Connection Machine / Thinking Machines Corporation use of "scalar-like SIMD" was around in the late 1980s and early 1990s. Look up *Lisp, the parallel language that Thinking Machines Corporation used. You can still find *Lisp manuals today. https://en.wikipedia.org/wiki/*Lisp

Intel implemented SIMD using a technique they called SWAR: SIMD within a Register (aka: the 64-bit MMX registers), which eventually evolved into XMM (SSE), YMM (AVX), and ZMM (AVX512).

Today's GPUs are programmed using the old 1980s style / Connection Machine *Lisp, which is clearly the source of inspiration for HLSL / GLSL / OpenCL / CUDA / etc. etc.

Granted, today's GPUs are still SWAR (GCN's vGPR really is just a 64-wide x 32-bit register). We can see with languages like ispc (Intel's SPMD program compiler), that we can indeed implement a CUDA-like language on top of AVX / XMM registers.*

Jasper_ · on Oct 2, 2021

I don't think any of it was based on *Lisp. Graphics mostly developed independently. And as such, we use different words and different terminology sometimes, like saying "scalar ISA" when we talk about designing ISAs that don't mandate cross-lane interaction in one thread. Sorry!

As far as I know, the first paper covering using SIMD for graphics was Pixar's "Channel Processor", or Chap [0], in 1984. This later became one of the core implementation details of their REYES algorithm [1]. By 1989, they had their own RenderMan Shading Language [2], an improved version of Chap, and you can see the similarities from just the snippet at the start of the code. This is where Microsoft took major inspiration from when designing HLSL, and which NVIDIA then started to extend with their own Cg compiler. 3dlabs then copy/pasted this for GLSL.

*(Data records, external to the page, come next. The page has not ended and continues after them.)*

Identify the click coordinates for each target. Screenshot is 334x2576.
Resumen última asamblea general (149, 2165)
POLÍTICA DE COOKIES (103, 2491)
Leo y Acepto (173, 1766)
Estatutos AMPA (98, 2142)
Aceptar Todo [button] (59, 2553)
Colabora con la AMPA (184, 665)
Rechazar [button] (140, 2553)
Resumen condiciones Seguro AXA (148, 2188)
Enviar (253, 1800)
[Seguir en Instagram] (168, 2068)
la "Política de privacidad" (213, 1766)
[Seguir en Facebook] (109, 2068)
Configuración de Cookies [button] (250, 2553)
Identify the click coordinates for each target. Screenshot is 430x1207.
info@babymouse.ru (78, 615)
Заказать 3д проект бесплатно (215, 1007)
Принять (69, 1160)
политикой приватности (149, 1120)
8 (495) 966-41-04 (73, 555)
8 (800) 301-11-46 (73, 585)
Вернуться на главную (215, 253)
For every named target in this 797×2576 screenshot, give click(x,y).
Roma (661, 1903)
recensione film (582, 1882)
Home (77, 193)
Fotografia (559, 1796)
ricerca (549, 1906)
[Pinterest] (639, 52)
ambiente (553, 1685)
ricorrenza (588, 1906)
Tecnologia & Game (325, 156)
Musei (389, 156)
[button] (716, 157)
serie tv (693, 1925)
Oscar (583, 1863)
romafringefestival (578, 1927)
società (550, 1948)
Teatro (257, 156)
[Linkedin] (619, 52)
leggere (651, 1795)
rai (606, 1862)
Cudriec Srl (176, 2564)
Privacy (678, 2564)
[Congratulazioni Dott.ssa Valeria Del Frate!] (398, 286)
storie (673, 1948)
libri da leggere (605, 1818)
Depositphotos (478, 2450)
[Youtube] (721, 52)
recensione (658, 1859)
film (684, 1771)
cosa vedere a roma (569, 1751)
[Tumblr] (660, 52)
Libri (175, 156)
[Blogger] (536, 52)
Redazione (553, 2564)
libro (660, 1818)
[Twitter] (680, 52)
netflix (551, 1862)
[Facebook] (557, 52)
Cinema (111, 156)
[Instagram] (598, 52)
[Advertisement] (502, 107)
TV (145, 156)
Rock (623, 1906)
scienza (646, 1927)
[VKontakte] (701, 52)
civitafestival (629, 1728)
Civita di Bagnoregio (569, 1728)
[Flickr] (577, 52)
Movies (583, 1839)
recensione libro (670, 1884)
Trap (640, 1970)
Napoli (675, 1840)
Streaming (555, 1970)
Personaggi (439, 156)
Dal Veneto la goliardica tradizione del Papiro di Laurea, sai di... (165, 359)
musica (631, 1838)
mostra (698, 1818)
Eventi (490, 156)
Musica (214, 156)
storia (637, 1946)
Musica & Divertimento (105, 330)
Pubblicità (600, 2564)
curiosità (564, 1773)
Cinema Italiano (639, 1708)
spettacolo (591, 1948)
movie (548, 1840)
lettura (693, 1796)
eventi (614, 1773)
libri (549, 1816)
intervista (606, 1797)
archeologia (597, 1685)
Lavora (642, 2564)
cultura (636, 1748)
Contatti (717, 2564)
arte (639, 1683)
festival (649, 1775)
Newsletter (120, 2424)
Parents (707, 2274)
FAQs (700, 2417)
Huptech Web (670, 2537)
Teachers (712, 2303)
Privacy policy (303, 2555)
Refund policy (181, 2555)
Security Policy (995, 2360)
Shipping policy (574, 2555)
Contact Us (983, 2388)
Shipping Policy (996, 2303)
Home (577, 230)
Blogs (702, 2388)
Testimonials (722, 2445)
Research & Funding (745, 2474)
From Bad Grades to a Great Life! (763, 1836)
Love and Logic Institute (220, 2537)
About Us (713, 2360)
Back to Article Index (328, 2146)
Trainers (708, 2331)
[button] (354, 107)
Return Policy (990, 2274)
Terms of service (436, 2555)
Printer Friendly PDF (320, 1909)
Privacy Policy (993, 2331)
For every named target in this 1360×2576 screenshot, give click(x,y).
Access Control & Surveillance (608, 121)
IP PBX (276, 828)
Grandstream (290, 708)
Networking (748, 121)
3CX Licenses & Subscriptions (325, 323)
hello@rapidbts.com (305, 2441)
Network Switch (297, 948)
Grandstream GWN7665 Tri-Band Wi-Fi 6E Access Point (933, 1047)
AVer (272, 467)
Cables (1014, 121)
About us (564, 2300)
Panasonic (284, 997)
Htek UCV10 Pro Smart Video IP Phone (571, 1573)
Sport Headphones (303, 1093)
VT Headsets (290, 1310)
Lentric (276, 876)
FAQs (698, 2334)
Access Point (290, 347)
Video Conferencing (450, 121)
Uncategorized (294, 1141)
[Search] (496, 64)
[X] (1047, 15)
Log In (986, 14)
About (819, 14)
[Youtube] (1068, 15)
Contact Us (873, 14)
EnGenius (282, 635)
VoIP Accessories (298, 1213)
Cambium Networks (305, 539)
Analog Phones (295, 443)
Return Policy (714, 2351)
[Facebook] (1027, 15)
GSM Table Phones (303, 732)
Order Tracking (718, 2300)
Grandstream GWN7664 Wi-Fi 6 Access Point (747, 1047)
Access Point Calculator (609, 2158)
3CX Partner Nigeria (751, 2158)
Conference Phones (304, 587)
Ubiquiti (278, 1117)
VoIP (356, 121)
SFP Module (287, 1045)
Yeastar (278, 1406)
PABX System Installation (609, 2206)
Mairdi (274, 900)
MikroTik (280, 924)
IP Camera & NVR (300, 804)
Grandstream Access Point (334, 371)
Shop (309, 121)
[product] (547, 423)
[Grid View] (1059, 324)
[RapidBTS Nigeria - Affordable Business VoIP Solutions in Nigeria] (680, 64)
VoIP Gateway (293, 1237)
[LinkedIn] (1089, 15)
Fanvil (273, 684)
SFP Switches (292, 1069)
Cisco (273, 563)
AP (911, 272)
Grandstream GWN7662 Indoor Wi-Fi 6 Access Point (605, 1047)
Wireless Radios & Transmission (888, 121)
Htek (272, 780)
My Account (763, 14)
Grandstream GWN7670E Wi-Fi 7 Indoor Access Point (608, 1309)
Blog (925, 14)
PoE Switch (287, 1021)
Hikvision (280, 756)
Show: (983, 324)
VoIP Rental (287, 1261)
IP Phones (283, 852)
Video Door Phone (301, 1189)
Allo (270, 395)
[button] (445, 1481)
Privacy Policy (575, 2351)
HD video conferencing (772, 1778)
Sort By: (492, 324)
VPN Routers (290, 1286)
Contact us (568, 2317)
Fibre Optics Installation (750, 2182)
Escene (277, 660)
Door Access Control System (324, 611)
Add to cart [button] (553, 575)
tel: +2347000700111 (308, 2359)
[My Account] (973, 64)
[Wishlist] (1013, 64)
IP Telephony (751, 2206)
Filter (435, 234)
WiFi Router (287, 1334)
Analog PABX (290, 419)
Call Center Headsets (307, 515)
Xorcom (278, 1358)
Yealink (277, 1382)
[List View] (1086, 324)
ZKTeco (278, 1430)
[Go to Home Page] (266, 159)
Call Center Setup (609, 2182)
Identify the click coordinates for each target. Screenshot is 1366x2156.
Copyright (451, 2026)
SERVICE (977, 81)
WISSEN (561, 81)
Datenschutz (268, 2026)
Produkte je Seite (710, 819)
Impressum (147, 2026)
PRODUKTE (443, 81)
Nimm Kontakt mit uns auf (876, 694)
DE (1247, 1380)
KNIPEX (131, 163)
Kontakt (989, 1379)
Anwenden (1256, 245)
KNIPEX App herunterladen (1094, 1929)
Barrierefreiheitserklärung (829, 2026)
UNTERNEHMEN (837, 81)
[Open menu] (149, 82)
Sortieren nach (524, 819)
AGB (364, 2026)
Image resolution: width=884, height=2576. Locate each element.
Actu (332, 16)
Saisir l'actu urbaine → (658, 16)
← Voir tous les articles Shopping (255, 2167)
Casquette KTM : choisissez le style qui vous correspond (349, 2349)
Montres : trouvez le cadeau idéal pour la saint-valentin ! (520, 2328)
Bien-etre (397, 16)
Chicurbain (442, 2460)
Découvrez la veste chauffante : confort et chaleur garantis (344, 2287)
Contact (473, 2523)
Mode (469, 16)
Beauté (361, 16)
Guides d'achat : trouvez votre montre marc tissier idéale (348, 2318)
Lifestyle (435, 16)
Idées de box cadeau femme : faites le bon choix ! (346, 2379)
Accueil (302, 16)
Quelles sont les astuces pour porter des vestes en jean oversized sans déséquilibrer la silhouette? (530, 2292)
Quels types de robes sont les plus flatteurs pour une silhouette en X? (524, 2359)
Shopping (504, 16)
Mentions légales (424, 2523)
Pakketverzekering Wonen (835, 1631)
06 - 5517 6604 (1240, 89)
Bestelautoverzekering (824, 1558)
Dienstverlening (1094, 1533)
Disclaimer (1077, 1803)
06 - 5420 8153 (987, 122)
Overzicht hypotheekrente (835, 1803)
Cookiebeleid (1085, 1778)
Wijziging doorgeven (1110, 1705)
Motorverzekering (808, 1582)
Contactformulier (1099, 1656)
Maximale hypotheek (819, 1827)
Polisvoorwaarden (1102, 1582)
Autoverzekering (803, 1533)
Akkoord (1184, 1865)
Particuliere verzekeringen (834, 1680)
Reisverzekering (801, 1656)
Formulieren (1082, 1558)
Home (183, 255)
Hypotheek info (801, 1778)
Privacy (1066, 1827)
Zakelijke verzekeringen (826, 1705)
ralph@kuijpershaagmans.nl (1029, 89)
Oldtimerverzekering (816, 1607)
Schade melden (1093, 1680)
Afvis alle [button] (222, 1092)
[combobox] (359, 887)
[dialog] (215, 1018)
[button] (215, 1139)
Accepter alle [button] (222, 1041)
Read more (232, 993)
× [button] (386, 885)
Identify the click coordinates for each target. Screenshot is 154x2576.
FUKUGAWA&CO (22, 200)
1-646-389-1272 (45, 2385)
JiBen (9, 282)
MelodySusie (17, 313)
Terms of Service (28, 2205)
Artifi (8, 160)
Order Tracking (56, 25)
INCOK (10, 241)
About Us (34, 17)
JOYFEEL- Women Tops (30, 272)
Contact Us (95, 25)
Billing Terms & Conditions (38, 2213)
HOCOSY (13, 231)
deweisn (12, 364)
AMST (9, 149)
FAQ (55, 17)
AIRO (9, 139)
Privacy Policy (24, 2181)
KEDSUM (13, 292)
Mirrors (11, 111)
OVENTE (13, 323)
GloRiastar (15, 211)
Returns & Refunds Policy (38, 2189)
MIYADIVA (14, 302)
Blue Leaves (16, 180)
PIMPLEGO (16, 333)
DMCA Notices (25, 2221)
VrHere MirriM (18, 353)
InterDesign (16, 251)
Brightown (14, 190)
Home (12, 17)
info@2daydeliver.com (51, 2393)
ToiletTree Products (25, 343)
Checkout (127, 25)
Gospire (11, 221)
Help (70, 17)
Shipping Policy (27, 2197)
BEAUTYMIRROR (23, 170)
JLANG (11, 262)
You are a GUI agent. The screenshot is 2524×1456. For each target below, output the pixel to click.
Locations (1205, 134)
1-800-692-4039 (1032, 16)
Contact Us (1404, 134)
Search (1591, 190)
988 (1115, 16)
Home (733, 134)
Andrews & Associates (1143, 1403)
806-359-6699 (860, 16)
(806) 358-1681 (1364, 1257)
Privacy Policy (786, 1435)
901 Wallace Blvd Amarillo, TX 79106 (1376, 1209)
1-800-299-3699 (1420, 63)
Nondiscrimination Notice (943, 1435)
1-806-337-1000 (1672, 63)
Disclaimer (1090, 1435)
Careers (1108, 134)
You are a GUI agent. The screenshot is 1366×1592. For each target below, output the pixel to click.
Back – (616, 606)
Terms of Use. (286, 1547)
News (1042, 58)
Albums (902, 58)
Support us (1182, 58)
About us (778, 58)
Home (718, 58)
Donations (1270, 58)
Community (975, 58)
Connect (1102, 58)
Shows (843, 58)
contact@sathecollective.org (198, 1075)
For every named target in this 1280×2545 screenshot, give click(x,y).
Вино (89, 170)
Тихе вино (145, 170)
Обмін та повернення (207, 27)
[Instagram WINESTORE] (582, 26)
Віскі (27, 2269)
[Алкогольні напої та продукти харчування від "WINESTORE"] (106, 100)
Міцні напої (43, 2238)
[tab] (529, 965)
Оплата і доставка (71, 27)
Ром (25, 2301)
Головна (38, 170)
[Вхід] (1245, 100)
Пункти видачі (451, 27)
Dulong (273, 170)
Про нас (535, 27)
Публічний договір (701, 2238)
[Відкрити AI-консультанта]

[0] http://www.cs.cmu.edu/afs/cs/academic/class/15869-f11/www/re... [1] https://graphics.pixar.com/library/Reyes/paper.pdf [2] https://citeseerx.ist.psu.edu/viewdoc/download?doi=10.1.1.21...

atq2119 · on Oct 2, 2021

The terms are definitely overloaded and can differ subtly between vendors. Those "scalar-for-each-thread" instructions are prefixed v_ on AMD's GCN. The "v" doesn't stand for "scalar" ;)

Jasper_ · on Oct 2, 2021

Yeah, certainly having "V"GPRs in a "scalar ISA" is a bit off. In graphics parlance, the term really just refers to the lack of things like dot products and matrix multiply instructions where the compiler has to line numbers into "per-thread" vectors for the instructions to work out. Turns out you can save a lot of work by not having that kind of ISA, and just moving to ones where you operate on number registers (which are then "vector"'d to be thread-count wide).

Wouldn't be graphics unless we overloaded a piece of terminology 20 times.

sidewinder128 · on Oct 3, 2021

Awesome read, I get more how GPUs works thank you to the author!.

ai_ja_nai · on Oct 3, 2021

Not gentle at all :) Requires familiarity.

Also, how about Mesa3D copying Vulkan? It predates it.

jimmyvalmer · on Oct 2, 2021

> GTX version of Turing architecture (1660, 1650) has no Tensor cores, instead > it has freely available FP16 units!

It's always a bad sign when an author's exclamation has all the surprise factor of a tax code. As a previous poster said, "gentle" is relative.